Why you're so stressed out - Metro US

Why you’re so stressed out

Feeling overwhelmed? You might be breathing wrong.

Feeling stressed out? With constant pings in our pockets, 50-hour workweeks and hectic commutes it’s hard not to be. Dana Gionta and Dan Guerra, clinical psychologists, executive coaches and co-authors of “From Stressed To Centered: A Practical Guide to a Healthier and Happier You,”are on a mission to help Americans manage all of that harmful tension and anxiety, and they stopped by the 92nd Street Y in Manhattan to share some practical advice. Here’s what we learned.

Remember more stress = less success

Stress isn’t always a problem; in fact we actually need some to help us focus and perform well in high-pressure situations, like testing or writing up a report on deadline.

“At some point though, when your stress levels continue to peak and go up, what happens is [the stress] begins to undermine our performance and then that begins to decline,” Gionta explains. The loss of focus on the task at hand, meanwhile, can cause you to stress and panic further to the point where you feel completely paralyzed.

You’re probably more stressed than you think you are

It’s important to monitor stress levels and always be aware if you’re reaching an unhealthy level of stress, or “peaking.” But that’s easier said than done.

“We think we’re at a four, five or even a six on a scale of ten—ten being very, very stressed—but often we’re a lot higher and we don’t recognize that until we start to discover symptoms,” Gionta says.

We tend to think that we can manage these high levels of stress, says Gionta, “but as the stress level begins to increase in the office environment or at home… it continues on. The longer you don’t deal with it, the more of an effect it has physiologically.”
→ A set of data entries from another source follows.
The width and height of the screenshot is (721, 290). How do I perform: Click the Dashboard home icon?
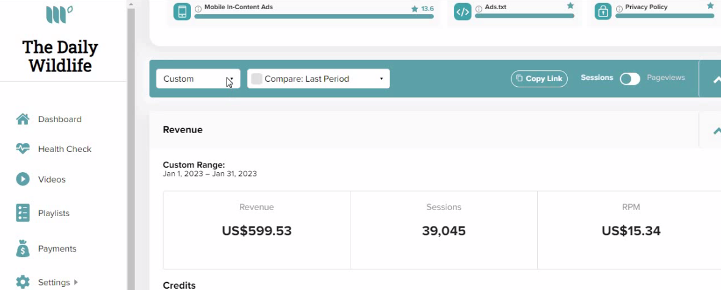point(23,120)
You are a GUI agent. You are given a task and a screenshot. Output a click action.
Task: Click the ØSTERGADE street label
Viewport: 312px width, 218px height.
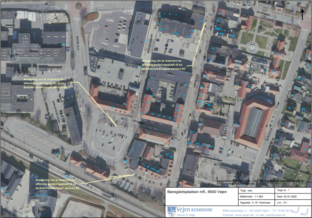[264, 14]
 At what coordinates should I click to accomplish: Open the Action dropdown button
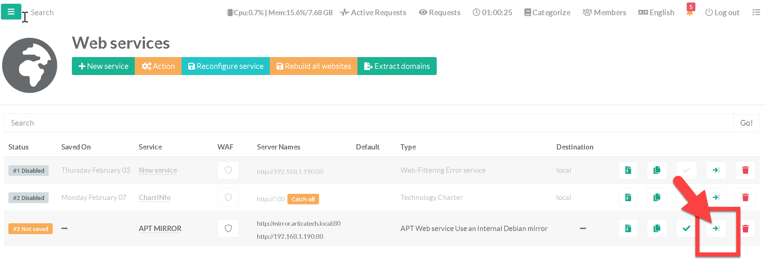(158, 66)
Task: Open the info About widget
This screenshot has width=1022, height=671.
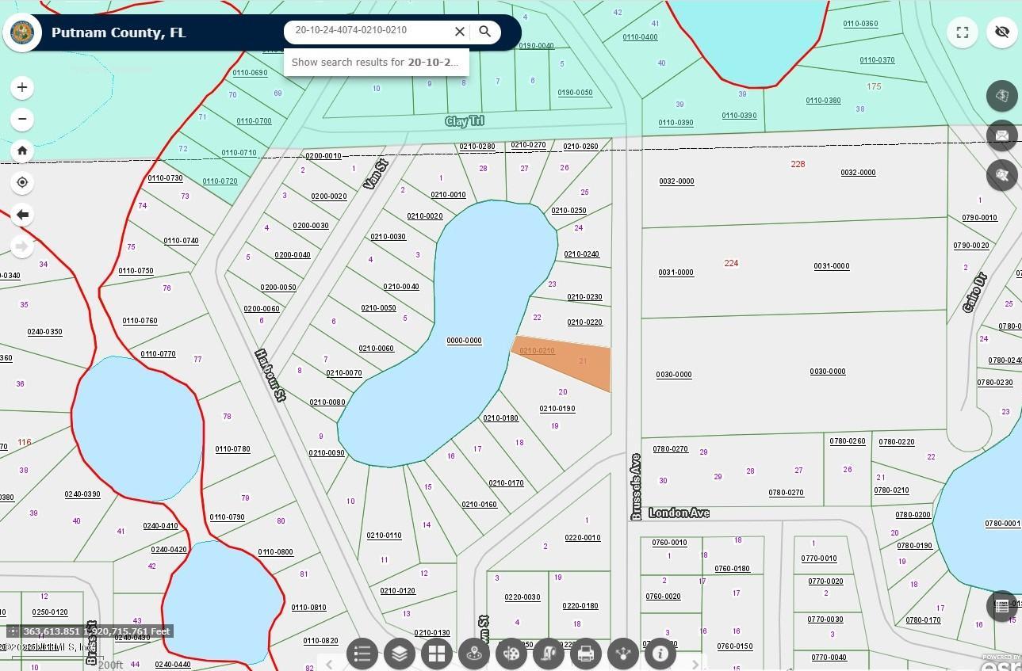Action: [x=660, y=654]
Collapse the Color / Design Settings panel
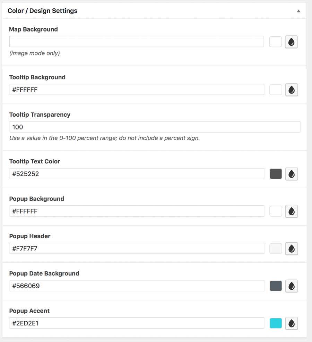The height and width of the screenshot is (342, 312). coord(298,11)
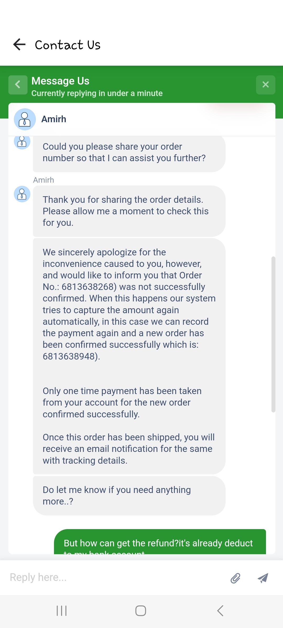Select the 'Do let me know' message
Viewport: 283px width, 628px height.
(x=129, y=496)
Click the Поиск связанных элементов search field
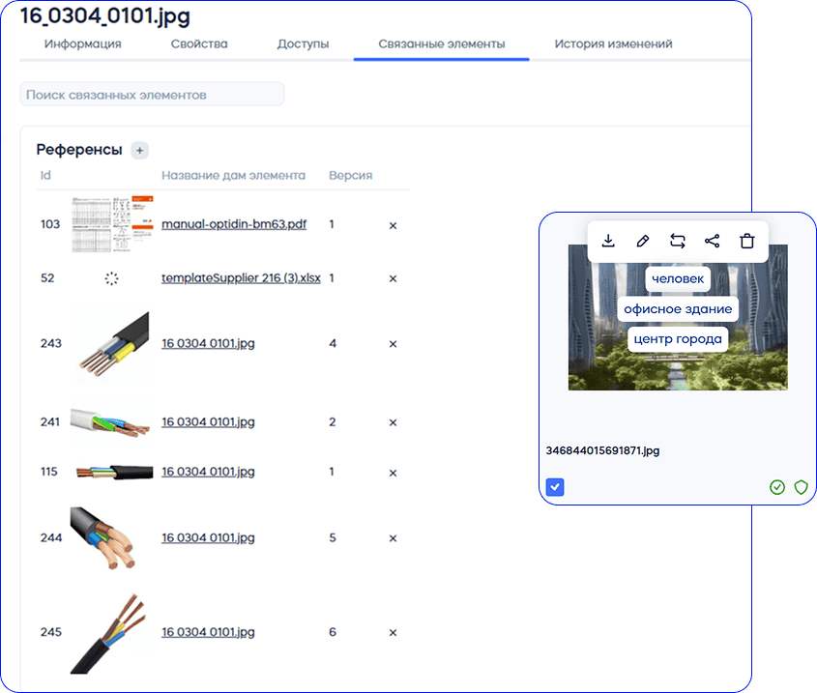The image size is (817, 693). click(x=152, y=95)

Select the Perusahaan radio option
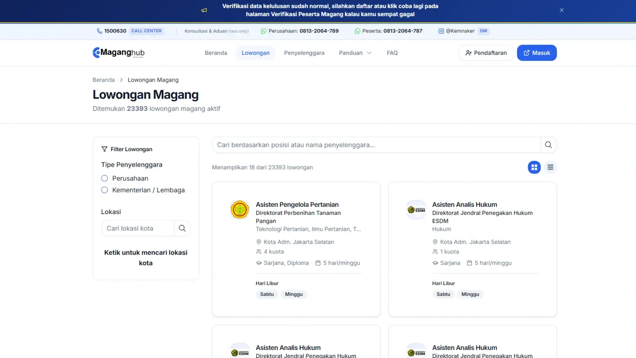[105, 178]
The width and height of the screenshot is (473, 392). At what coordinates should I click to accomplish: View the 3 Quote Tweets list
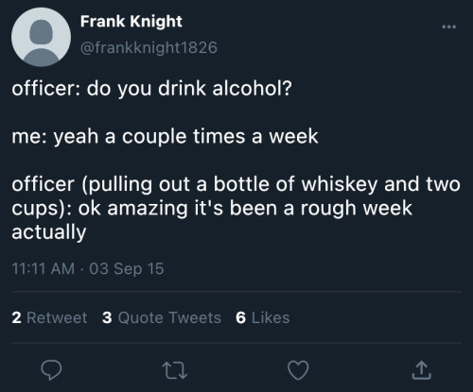pyautogui.click(x=162, y=317)
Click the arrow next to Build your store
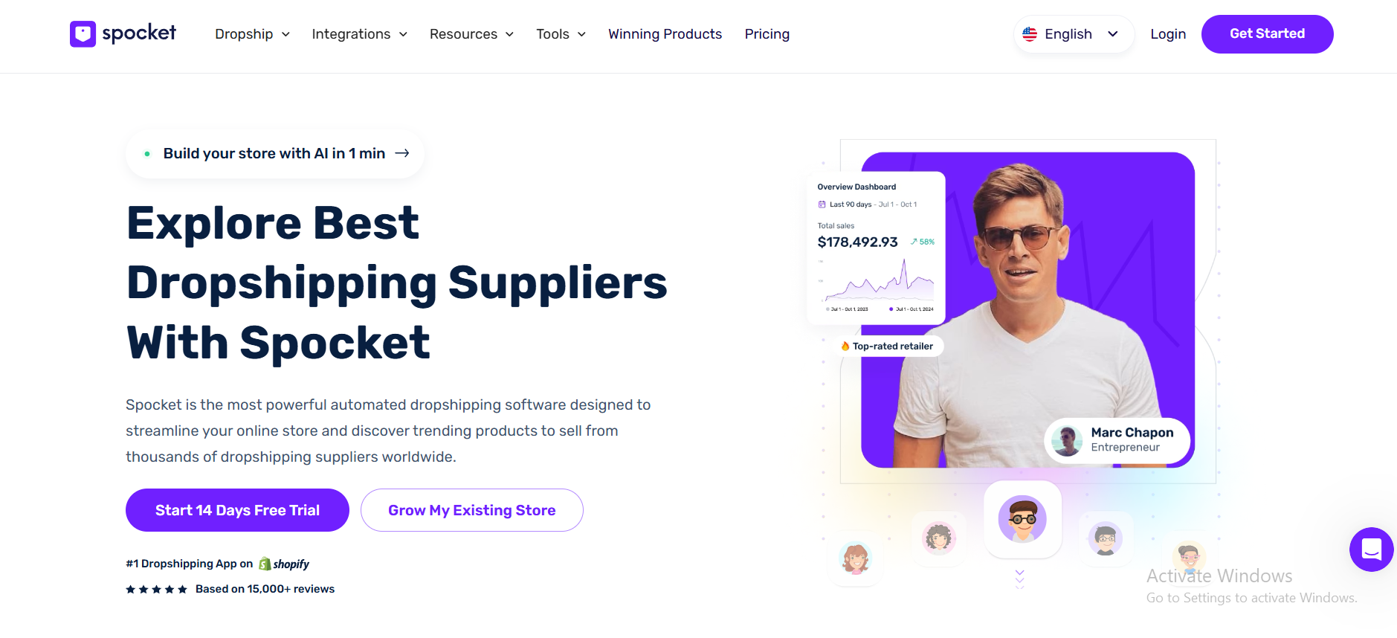 tap(402, 153)
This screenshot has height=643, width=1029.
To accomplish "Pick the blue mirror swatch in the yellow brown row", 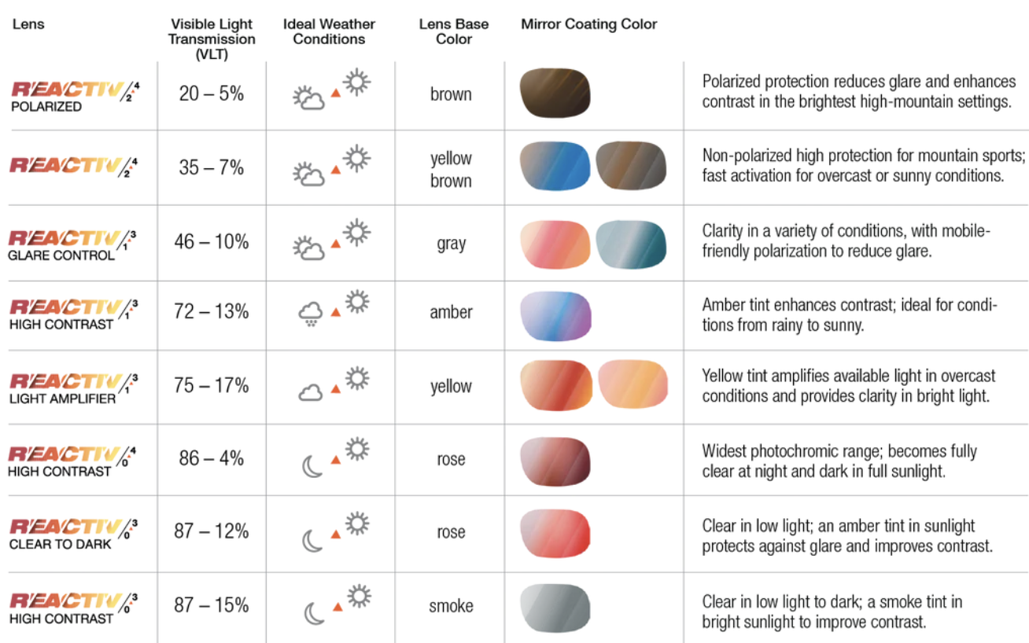I will [x=555, y=167].
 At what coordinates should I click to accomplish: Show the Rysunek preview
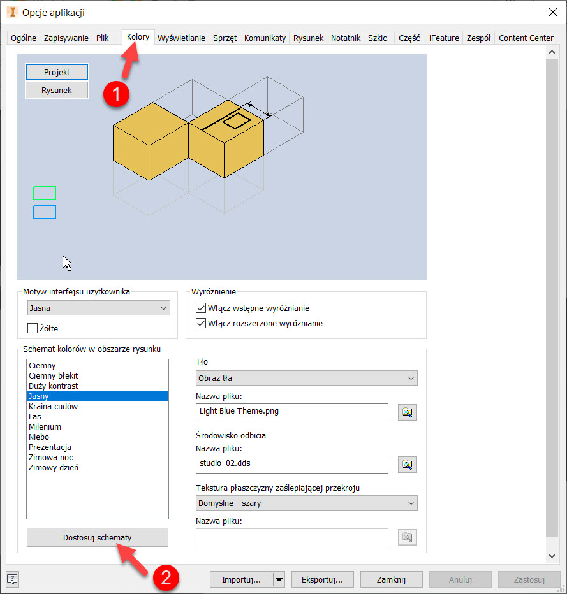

The key is to be aware of how you’re feeling and check in with yourself regularly.

You’re probably breathing wrong

Put one hand on your chest, one hand on your stomach, and breathe in and out slowly. Which hand is moving up and down more? If it’s the hand on your chest, you’re breathing shallowly and it’s not helping keep your stress in check.

“What happens with that is we wind up receiving less oxygen in our body because our breath is mostly within our chest, rather than our stomach and our diaphragm,” Gionta says.

To “trigger the relaxation response in your body,” you should practice diaphragmatic or “belly” breathing, says Gionta. “Allow it to come in almost like there’s a balloon in your stomach,” then “blow out and notice belly going into spine slowly.”

Gionta suggests practicing this type of breathing for two to three minutes a day for three to four weeks to learn to breathe like this automatically.

Guerra adds that there are even benefits to simply taking one cleansing breath when in a high-pressure environment.

“There was a study probably 20 years ago now where they trained office managers who were answering phones all day to just take one deep cleansing breath before they answered the phone,” he explains, “The secretaries and office managers [who did this] reported greater job satisfaction, their health improved, and the people on the other line didn’t even recognize their voices.”

Take care of yourself

In addition to sleep, a healthy diet, and exercise, Dr. Guerra says that setting “personal and professional boundaries” is key to prevent stress from mounting. It’s important to maintain a healthy work life balance and not sacrifice your own self-care on the road to success—that often means putting your own well being first. And if that seems selfish, know that if you’re not taking care of yourself, you won’t be able to be of assistance to anyone else either.

Guerra says that just like airplane safety instructions say to put on your own oxygen mask before helping others, you need to first look after yourself so that you are “healthy enough to be able to be there for others.”